Citation: Ming C. Liau, Linda Liau Baker. Cell Differentiation Agent Formulations to Win the War on Cancer. Cancer Sci Res. 2022;5(2): 1-4.

Introduction

President Nixon declared “War on Cancer” in 1971, obviously based on his belief that winning the war on cancer was a monumental national interest [1]. Health professionals, however, failed to meet the challenge to solve cancer during the five years of intensive presidential support. A presidential project carries a five years limit to conclude. War on Cancer was the only presidential project that failed to achieve the goal. Among the three presidential projects, nuclear physicists achieved the goal of Manhattan project, and rocket engineers achieved the goal of Apollo project within 5 years limit. Health professionals failed the relatively easy presidential project among the three, using 50 years. President Nixon was right to recognize solution of cancer as a monumental national interest to commit national resources to solve the problem. Cancer establishments were unfortunately trapped in the unwinnable modality of cytotoxic agents. A shift of strategies is necessary to win the war on cancer. We have proposed that cancer arose as a consequence of wound not healing properly [2]. The concept of cancer as a non-healing wound was introduced by Virchow in 19th century [3], and was again brought up by Harold and Dvorak in 1986 [4]. We provided the important details including abnormal methylation enzymes to block differentiation, DIs and DHIs as wound healing metabolites which are also the basis of chemo- surveillance as a natural mechanism to ensure perfection of wound healing, and to avoid the evolution of CSCs from PSCs.

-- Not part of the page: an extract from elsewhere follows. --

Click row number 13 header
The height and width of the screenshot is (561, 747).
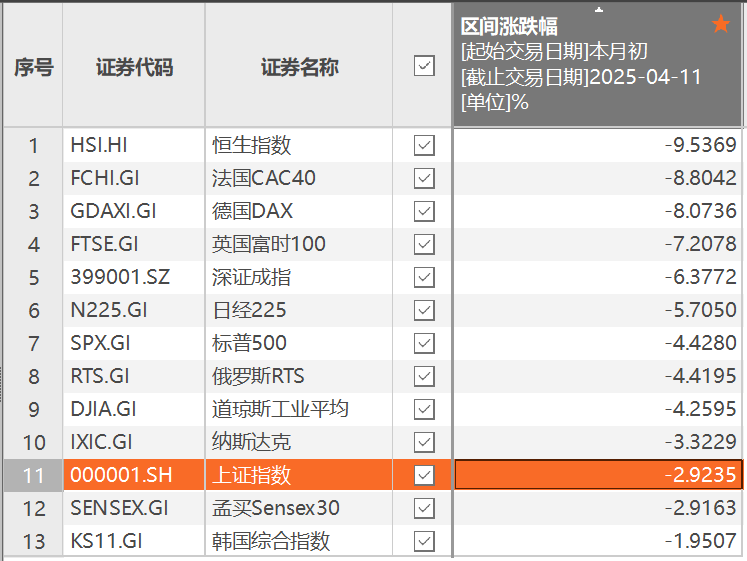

Acute wounds are always healed naturally without having to put up any effort. Winning the War on Cancer must have to put up some efforts, efforts such as CDA formulations that include wound healing metabolites and anti-cachexia agents.

Commentaries and Discussions Synopsis

Perpetual cell replication is the hallmark of cancer. There are multiple issues involved to make CCs to replicate perpetually: membrane hyperpermeability caused by tumor necrosis factor (TNF) [5]; breakdown of chemo-surveillance due to TNF [6]; abnormal methylation enzymes (MEs) to block terminal differentiation [7-9]; evolution of CSCs from PSCs by silencing of TET-1 enzyme [10]; and activation of oncogenes and/or inactivation of suppressor genes. A perfect cancer drug must be able to take out both CCs and CSCs, and to restore the functionality of chemo-surveillance [11].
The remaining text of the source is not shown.